When a browser attempts to retrieve the FavIcon.icon file from an ASP.NET MVC Application, the application throws an exception (an ArgumentNullException). The ASP.NET MVC application attempts to map the request to a controller (named FavIcon.ico). Because the controller cannot be found, the ASP.NET MVC framework raises the exception.
You can safely ignore this exception. Alternatively, you can add a FavIcon.ico to the root of your website. The ASP.NET MVC Framework won’t attempt to map a request to a controller action when the file being requested exists in the file system. A third and final option is to create a controller that returns an image for a FavIcon.ico.
To learn more about FavIcon.ico files, see:
http://www.w3.org/2005/10/howto-favicon
Using the Parameterized Context
After you create the custom Action Invoker and custom Controller Factory, the Request.Forms collection and user information is passed to each and every controller action automatically. For example, the modified HomeController in Listing 4 contains two actions that use these magic parameters.
Listing 4 – HomeController.vb (VB.NET)
Public Class HomeController
Inherits Controller
Public Function InsertCustomer3(ByVal formParams As NameValueCollection) As ActionResult
CustomerRepository.CreateCustomer(formParams)
ViewData("FirstName") = formParams("firstName")
Return View()
End Function
Public Function TestUserName(ByVal userName As String, ByVal other As String) As ActionResult
ViewData("UserName") = userName
Return View()
End Function
End Class
Listing 4 – HomeController.cs (C#)
using System;
using System.Collections.Generic;
using System.Linq;
using System.Web;
using System.Web.Mvc;
using Tip18.Models;
using System.Collections.Specialized;
namespace Tip18.Controllers
{
public class HomeController : Controller
{
public ActionResult InsertCustomer3(NameValueCollection formParams)
{
CustomerRepository.CreateCustomer(formParams);
ViewData["FirstName"] = formParams["firstName"];
return View();
}
public ActionResult TestUserName(string userName, string other)
{
ViewData["UserName"] = userName;
return View();
}
}
}
The InsertCustomer3() method has a magic parameter named formParams. Because of the name of this parameter, it represents the Request.Form collection automatically.

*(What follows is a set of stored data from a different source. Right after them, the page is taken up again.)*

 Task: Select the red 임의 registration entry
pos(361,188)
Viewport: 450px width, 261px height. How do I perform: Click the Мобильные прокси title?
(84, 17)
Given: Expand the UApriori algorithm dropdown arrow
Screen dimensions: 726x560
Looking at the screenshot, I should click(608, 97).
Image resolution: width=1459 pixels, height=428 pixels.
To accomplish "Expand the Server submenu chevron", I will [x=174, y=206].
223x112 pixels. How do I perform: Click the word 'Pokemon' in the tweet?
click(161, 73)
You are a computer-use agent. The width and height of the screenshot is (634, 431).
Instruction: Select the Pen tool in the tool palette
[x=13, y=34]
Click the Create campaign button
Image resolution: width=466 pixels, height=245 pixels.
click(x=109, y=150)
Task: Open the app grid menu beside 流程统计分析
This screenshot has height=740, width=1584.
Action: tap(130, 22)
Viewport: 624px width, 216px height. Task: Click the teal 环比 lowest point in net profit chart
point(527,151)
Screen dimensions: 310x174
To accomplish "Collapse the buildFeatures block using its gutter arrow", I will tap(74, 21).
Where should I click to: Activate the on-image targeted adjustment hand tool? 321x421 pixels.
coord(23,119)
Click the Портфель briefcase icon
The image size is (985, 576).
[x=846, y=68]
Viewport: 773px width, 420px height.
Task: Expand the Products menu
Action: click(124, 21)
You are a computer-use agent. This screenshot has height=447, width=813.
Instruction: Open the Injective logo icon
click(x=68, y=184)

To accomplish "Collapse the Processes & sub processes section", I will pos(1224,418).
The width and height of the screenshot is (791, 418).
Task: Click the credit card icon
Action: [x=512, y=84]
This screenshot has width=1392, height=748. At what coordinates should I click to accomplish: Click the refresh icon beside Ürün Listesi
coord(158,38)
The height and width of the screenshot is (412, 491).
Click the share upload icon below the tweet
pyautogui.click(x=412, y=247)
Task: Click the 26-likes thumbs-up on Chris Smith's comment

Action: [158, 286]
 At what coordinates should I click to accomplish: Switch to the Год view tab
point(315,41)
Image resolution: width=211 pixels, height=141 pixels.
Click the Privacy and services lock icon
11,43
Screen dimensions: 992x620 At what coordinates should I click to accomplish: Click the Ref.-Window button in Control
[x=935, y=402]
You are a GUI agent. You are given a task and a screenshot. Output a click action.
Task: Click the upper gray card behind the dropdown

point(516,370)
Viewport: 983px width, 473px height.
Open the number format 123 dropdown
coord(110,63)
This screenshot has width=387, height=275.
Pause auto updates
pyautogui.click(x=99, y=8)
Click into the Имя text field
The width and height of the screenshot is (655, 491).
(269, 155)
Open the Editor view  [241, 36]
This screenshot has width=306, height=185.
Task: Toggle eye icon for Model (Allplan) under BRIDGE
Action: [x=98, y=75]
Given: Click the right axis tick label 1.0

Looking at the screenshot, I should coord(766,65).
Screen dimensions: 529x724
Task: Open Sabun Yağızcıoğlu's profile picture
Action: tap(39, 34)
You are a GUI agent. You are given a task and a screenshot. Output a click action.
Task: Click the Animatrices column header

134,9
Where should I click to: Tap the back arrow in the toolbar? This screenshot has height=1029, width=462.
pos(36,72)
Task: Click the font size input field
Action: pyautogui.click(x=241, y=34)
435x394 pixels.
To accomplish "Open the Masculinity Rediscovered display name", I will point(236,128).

The TestUserName() method includes two parameters named userName and other. Because the username parameter has the name userName, this parameter gets the current user name automatically. The other parameter is an ordinary parameter. If you include a query string item, form field, or cookie in a browser request named other, then this parameter will have a value.
What happens when you pass a form field or query string named userName to the TestUserName() action? The magic value takes precedence. Therefore, someone can’t spoof the authenticated user name.
Summary
In this tip, I’ve demonstrated how you can kill the HTTP Context once and for all. I’ve demonstrated how you can convert the HTTP Context into a set of parameters passed to each and every controller action. The motivation for making this modification is to create more testable controller action methods.
Clearly, the technique described in this tip could be applied to other types of parameters as well. You can pass any magic values that you want to a controller action simply by creating a new Action Invoker and Controller Factory.